++++ Available records

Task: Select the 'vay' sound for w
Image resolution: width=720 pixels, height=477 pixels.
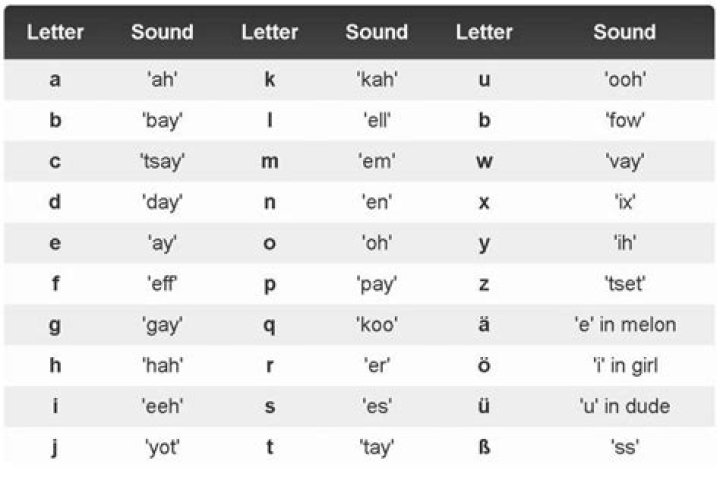Action: pos(625,161)
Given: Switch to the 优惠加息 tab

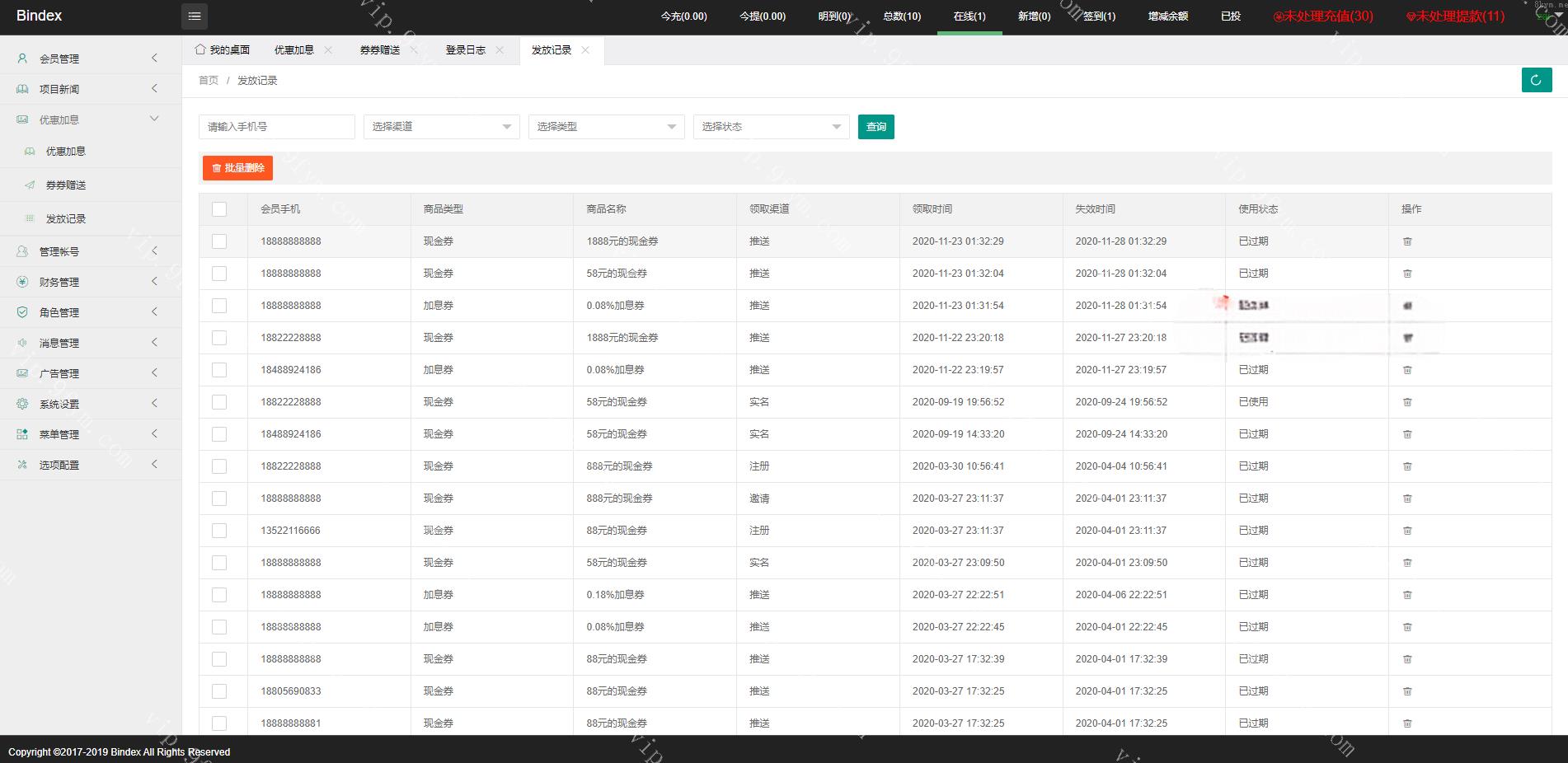Looking at the screenshot, I should coord(294,50).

++++++++

- [What you need to do] Rewrite the text lines of the entries above as a numbered list, leaving out blank lines and the pictures.

- [Task answer]
1. Task: Select the 'vay' sound for w
2. Image resolution: width=720 pixels, height=477 pixels.
3. Action: pos(625,161)
4. Given: Switch to the 优惠加息 tab
5. Looking at the screenshot, I should coord(294,50).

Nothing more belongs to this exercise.